UNDERNEWS

Undernews is the online report of the Progressive Review, edited by Sam Smith, who covered Washington during all or part of one quarter of America's presidencies and edited alternative journals since 1964. The Review has been on the web since 1995. See main page for full contents

August 28, 2009

BAILOUT WINNERS: FOUR BANKS NOW ISSUE ONE HALF OF ALL MORTGAGES AND TWO-THIRDS OF ALL CREDIT CARDS

Washington Post - When the credit crisis struck last year, federal regulators pumped tens of billions of dollars into the nation's leading financial institutions because the banks were so big that officials feared their failure would ruin the entire financial system. The crisis may be turning out very well for many of the behemoths that dominate U.S. finance. A series of federally arranged mergers safely landed troubled banks on the decks of more stable firms. And it allowed the survivors to emerge from the turmoil with strengthened market positions, giving them even greater control over consumer lending and more potential to profit.

J.P. Morgan Chase, an amalgam of some of Wall Street's most storied institutions, now holds more than $1 of every $10 on deposit in this country.
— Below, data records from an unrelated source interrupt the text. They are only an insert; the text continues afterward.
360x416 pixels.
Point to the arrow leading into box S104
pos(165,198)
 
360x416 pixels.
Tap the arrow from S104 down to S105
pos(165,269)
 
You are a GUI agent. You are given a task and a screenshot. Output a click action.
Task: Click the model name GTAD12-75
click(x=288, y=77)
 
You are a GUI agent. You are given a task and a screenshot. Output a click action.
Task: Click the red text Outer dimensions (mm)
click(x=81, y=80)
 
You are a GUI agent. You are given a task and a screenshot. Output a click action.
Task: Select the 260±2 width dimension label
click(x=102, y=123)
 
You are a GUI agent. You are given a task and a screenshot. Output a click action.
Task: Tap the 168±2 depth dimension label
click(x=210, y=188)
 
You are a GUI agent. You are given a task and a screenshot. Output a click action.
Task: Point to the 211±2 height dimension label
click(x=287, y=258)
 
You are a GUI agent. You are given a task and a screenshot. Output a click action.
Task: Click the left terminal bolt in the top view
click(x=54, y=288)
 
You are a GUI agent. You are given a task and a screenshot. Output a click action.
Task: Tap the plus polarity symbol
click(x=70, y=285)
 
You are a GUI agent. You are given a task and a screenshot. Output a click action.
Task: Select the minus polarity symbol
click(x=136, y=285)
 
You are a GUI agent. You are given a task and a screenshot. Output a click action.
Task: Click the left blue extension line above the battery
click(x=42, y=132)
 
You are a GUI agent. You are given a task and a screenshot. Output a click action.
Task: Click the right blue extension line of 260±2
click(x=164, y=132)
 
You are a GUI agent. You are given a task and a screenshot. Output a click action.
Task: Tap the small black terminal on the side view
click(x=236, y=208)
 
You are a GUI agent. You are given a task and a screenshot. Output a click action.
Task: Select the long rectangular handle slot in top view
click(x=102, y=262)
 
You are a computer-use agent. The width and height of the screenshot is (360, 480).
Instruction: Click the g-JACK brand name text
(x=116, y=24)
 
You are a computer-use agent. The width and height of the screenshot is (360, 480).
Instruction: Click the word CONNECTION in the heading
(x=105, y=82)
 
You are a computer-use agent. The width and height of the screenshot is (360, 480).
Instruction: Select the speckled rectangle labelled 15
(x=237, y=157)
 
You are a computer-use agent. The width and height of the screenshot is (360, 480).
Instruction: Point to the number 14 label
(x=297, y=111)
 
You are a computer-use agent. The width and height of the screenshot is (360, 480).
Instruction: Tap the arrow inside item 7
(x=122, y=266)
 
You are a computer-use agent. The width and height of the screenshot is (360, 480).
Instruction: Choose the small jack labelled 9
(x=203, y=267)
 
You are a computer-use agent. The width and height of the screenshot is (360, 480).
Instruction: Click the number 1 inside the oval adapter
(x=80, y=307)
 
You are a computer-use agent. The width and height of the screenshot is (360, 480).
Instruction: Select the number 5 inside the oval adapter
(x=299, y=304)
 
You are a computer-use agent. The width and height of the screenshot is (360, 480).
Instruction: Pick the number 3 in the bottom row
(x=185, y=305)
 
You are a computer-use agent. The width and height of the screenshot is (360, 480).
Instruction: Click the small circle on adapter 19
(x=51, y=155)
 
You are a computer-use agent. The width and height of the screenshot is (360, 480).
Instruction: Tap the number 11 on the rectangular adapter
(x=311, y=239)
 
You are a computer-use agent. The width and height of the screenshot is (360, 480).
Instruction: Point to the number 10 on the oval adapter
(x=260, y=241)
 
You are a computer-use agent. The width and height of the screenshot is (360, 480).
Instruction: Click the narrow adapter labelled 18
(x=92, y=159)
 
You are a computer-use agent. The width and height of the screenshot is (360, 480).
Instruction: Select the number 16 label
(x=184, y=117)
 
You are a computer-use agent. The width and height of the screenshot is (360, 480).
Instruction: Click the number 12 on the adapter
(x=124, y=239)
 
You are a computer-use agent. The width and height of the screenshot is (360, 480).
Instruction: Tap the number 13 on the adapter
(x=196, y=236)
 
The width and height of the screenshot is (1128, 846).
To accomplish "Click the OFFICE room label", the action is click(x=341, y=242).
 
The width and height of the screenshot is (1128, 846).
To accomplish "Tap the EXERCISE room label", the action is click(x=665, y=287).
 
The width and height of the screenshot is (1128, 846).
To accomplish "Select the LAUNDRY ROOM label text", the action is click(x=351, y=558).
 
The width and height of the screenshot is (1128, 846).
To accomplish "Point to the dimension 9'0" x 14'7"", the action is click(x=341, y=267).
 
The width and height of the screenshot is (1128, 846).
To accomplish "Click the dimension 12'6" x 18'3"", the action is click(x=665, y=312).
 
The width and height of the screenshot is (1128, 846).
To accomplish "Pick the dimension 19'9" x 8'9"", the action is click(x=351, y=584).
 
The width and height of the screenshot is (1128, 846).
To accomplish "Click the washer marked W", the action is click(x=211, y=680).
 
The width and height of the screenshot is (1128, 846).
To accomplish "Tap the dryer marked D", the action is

So does Bank of America, scarred by its acquisition of Merrill Lynch and partly government-owned as a result of the crisis, as does Wells Fargo, the biggest West Coast bank. Those three banks, plus government-rescued and -owned Citigroup, now issue one of every two mortgages and about two of every three credit cards, federal data show. A year after the near-collapse of the financial system last September, the federal response has redefined how Americans get mortgages, student loans and other kinds of credit and has made a national spectacle of executive pay. But no consequence of the crisis alarms top regulators more than having banks that were already too big to fail grow even larger and more interconnected.

"It is at the top of the list of things that need to be fixed," said Sheila C. Bair, chairman of the Federal Deposit Insurance Corp. "It fed the crisis, and it has gotten worse because of the crisis." Regulators' concerns are twofold: that consumers will wind up with fewer choices for services and that big banks will assume they always have the government's backing if things go wrong. That presumed guarantee means large companies could return to the risky behavior that led to the crisis if they figure federal officials will clean up their mess.